begin Records to use

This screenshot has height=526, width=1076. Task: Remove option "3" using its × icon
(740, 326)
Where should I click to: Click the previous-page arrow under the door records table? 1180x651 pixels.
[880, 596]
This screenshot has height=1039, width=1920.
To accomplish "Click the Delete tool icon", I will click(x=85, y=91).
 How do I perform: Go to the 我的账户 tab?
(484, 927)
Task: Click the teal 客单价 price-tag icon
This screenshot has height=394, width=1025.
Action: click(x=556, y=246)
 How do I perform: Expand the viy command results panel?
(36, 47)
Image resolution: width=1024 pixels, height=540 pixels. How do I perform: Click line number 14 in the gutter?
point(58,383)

end Records to use

◆ Stated problem:
Output every item above verbatim, with no changes.

◆ Exercise response:
This screenshot has height=526, width=1076. Task: Remove option "3" using its × icon
(740, 326)
Where should I click to: Click the previous-page arrow under the door records table? 1180x651 pixels.
[880, 596]
This screenshot has height=1039, width=1920.
To accomplish "Click the Delete tool icon", I will click(x=85, y=91).
 How do I perform: Go to the 我的账户 tab?
(484, 927)
Task: Click the teal 客单价 price-tag icon
This screenshot has height=394, width=1025.
Action: click(x=556, y=246)
 How do I perform: Expand the viy command results panel?
(36, 47)
Image resolution: width=1024 pixels, height=540 pixels. How do I perform: Click line number 14 in the gutter?
point(58,383)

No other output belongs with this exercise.